Conclusion :- Sensitivity list has nothing to do with synthesis. But without the proper sensitivity list, the process will not work in simulation. So as a good practice include all the signals which are read inside the process, in the sensitivity list. The results may be varied if you are using some other tool. I have used Xilinx Vivado 2023.2 version for this analysis.

Thursday, April 8, 2010

VHDL: Difference between rising_edge(clk) and (clk'event and clk='1')

    Generally you might have noticed that there are two ways in which we can detect the edge of a clock. 
  1. rising_edge(clk) or falling_edge(clk).
  2. clk'event and clk='1' or clk'event and clk='0'

    You might have been using either of these methods without really understanding if there is a difference between them. But there is a difference between them and this article intends to bring clarity on this.

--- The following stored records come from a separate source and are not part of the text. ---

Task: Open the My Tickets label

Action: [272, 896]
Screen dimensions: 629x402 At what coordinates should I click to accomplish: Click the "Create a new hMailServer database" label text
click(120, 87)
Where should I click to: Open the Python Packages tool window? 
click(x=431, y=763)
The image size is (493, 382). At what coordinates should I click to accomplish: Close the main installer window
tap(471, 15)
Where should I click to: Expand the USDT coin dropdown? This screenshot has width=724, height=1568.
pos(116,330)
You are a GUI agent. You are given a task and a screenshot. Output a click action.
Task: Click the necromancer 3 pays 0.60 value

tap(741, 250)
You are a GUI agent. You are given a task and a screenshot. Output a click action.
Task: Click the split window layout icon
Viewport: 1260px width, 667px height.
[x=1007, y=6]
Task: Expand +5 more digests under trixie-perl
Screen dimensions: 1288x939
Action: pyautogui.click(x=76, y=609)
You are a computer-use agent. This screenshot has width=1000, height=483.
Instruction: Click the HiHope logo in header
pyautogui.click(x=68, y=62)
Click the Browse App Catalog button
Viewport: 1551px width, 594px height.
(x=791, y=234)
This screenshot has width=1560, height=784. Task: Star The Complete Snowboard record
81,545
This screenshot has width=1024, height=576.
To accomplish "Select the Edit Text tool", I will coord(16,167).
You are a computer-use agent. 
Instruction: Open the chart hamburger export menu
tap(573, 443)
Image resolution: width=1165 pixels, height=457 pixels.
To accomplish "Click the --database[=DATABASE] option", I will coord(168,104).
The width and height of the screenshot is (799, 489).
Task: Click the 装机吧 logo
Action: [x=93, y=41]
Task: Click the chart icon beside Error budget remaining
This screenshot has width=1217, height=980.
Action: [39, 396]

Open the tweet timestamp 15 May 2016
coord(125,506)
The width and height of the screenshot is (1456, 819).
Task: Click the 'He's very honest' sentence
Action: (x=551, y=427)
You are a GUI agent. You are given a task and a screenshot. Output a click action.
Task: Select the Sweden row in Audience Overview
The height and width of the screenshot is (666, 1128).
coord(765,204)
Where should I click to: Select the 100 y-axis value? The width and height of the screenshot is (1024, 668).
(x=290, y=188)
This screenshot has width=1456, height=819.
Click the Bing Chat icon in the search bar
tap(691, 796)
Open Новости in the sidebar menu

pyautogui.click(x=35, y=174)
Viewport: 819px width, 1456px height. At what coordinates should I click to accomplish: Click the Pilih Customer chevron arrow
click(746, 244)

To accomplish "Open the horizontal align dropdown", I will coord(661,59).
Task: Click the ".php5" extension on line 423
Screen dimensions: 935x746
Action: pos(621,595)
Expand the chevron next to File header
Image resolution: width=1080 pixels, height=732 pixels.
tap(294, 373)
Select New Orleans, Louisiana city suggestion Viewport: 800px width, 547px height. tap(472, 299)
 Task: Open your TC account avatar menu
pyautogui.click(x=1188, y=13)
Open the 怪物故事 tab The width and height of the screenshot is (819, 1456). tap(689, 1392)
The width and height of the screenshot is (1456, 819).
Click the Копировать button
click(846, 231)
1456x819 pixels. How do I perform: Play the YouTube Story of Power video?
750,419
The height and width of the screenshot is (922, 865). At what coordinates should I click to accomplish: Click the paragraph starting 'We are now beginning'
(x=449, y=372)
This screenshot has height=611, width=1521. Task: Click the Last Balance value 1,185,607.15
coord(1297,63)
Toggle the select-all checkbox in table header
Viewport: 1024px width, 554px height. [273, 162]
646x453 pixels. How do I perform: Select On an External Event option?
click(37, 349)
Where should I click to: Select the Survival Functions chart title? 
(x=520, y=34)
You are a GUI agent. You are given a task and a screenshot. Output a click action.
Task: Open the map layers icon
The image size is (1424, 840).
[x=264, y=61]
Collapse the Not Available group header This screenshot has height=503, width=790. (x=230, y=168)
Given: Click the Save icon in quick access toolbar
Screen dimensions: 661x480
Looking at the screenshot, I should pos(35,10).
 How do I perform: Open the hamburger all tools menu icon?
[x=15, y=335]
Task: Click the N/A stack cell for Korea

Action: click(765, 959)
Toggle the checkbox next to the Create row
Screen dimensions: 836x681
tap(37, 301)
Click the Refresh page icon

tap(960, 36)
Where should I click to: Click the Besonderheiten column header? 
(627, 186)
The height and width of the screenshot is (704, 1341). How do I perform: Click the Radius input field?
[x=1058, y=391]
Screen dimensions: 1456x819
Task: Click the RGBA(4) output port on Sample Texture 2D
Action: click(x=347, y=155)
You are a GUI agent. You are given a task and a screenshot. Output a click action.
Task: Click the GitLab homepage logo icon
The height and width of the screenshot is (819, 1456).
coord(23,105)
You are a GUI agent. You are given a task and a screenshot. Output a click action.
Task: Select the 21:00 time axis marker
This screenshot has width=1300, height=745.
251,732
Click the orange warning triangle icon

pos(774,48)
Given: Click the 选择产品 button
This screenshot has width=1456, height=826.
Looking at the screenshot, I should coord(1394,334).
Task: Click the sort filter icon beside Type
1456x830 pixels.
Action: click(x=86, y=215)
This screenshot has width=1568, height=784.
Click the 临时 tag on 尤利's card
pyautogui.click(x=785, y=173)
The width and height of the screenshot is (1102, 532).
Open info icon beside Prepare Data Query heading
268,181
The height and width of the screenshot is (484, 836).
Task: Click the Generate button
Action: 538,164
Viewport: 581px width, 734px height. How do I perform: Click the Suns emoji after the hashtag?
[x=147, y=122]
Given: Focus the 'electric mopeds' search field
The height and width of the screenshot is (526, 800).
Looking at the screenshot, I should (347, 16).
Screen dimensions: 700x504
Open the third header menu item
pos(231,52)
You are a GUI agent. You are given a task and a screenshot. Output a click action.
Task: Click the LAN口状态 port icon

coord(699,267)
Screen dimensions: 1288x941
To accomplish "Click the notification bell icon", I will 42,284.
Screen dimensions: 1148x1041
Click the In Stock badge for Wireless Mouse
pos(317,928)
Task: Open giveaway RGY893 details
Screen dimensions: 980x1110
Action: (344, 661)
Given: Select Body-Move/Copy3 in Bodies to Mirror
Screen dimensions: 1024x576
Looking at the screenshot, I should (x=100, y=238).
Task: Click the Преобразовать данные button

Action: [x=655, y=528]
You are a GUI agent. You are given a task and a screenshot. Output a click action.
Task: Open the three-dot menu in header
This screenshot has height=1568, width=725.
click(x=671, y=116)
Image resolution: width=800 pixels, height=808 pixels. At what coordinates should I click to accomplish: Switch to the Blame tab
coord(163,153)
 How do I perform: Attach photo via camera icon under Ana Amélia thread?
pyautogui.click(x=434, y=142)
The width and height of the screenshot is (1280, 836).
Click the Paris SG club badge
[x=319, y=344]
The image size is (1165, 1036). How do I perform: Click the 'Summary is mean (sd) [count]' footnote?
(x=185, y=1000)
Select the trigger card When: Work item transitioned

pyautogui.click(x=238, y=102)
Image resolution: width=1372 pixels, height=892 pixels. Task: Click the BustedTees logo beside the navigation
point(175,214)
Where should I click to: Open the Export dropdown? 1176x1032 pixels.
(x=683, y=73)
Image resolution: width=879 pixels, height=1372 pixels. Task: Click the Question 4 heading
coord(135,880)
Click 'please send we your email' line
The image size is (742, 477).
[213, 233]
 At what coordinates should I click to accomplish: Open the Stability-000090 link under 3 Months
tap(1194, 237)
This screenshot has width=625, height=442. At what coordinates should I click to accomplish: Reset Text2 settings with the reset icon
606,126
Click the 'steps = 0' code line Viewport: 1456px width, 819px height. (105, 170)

Consider the following VHDL snippet:

clk_process : process
begin
    clk <= '0';
    wait for clk_period/2; --for 0.5 ns signal is '0'.
    clk <= '1';
    wait for clk_period/2; --for next 0.5 ns signal is '1'.
end process;

process(clk)
begin
    if(rising_edge(clk)) then
        xr <= not xr;
    end if;

    if(clk'event and clk='1') then
        x0 <= not x0;
    end if;
end process;

When the value of clk goes from '0' to '1', that is when it changes from low to high, I toggle the bits, xr and x0. If you run the above code, the simulation waveform will look like this:

vhdl rising edge and clk'event difference

Now you may ask where is the difference? There is no difference in this particular case. But let us slightly change the code snippet as follows:

clk_process : process
begin
    clk <= 'Z';          ----------Here is the change('Z' instead of '0').
    wait for clk_period/2; --for 0.5 ns signal is 'Z'.
    clk <= '1';
    wait for clk_period/2; --for next 0.5 ns signal is '1'.
end process;

process(clk)
begin
    if(rising_edge(clk)) then
        xr<= not xr;
    end if;

    if(clk'event and clk='1') then
        x0 <= not x0;
    end if;
end process;

The only difference in the new code is that instead of clk toggling between '0' and '1', we toggle it between 'Z' and '1'. Lets look at the simulation waveform:

vhdl rising edge and clk'event difference

Does this ring any bells? You can see that the signal xr doesn't change at all, while x0 changes just like it did in the first snippet. Why? To know why, lets look at the definition of rising_edge function as implemented in std_logic_1164 library:

FUNCTION rising_edge (SIGNAL s : std_ulogic) RETURN BOOLEAN IS
BEGIN
    RETURN (s'EVENT AND (To_X01(s) = '1') AND (To_X01(s'LAST_VALUE) = '0'));
END;

    As you can see the function returns TRUE only when the present value is '1' and the last value is '0'. If the past value is something like 'Z','U' etc. then it will return FALSE. This makes the code bug free, because the function returns only valid clock transitions, that means '0' to '1'. All the rules and examples shared above equally apply to falling_edge() function also.

The statement clk'event and clk='1' results in TRUE when the present value is '1' and there is an edge transition in the clk. It doesnt check whether the previous value is '0' or not.

Note :- Use rising_edge() or falling_edge() functions instead of clk'event statements in your VHDL projects.